*Source passage*
So I've filed https://bugzilla.redhat.com/show_bug.cgi?id=1434154 downstream for what seems to be a case of this to which the gnome-initial-setup session is peculiarly vulnerable. Basically it seems like the g-i-s session almost *always* fails to start properly in a way that looks a lot like this bug - multiple "Unrecoverable failure in required component" / "failed to register before timeout" errors. This is the specific case Jeremy is also encountering.
This is really bad. Jeremy, could you try getting a backtrace with gdb to show where gnome-settings-daemon is stuck when it deadlocks?
Michael, could you give me specific instructions about how to do that?
Ctrl+Alt+F3 to get to a virtual terminal $ sudo gdb -p `pidof gnome-settings-daemon` (gdb) set logging on (gdb) thread apply all bt full (If there are two gnome-settings-daemon instances at the point of the hang, you'll need to find its pid manually using top or something.)
I'll see if I can get a trace from the Fedora case in a bit, but I'm also working on a FreeIPA blocker so my attention is kinda divided :/
(In reply to Michael Catanzaro from comment #70) > Ctrl+Alt+F3 to get to a virtual terminal > > $ sudo gdb -p `pidof gnome-settings-daemon` > (gdb) set logging on > (gdb) thread apply all bt full > > (If there are two gnome-settings-daemon instances at the point of the hang, > you'll need to find its pid manually using top or something.) 1) There's no gnome-settings-daemon binary anymore 2) There's likely going to be at least 2 sets of gsd-* binaries, for gdm and the g-i-s setup. Anyway, unfixable without backtraces of those hangs.

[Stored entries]
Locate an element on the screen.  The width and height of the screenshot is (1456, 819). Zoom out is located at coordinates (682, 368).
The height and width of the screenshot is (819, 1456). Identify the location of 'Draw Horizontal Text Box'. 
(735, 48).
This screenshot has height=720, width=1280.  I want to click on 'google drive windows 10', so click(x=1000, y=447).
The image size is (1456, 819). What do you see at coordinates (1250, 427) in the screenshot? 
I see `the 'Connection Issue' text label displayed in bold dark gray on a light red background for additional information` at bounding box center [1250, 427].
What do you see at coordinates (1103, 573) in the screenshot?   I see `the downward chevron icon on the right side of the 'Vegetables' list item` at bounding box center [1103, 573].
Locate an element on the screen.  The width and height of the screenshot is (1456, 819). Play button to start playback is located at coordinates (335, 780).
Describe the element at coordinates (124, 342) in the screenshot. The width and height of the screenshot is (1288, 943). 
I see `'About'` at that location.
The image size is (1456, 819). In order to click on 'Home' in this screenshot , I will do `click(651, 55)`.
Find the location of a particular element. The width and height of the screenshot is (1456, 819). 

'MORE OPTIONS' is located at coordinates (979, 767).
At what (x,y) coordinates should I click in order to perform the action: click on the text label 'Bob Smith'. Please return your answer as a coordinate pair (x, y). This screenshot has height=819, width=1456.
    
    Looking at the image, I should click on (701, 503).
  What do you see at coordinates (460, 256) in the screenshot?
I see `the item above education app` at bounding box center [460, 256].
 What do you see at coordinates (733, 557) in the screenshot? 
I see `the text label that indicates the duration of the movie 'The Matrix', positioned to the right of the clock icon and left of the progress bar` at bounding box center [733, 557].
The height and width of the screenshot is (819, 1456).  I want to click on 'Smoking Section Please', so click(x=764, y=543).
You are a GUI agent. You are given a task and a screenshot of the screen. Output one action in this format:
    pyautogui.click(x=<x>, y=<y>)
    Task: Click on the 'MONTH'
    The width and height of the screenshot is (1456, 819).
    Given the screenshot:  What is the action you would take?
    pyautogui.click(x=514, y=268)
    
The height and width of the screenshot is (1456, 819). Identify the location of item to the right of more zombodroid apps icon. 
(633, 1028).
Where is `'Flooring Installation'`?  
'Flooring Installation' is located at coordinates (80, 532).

*Problem*
In the bug discussion, which key combination is given for switching to a virtual terminal?

*The output*
Ctrl+Alt+F3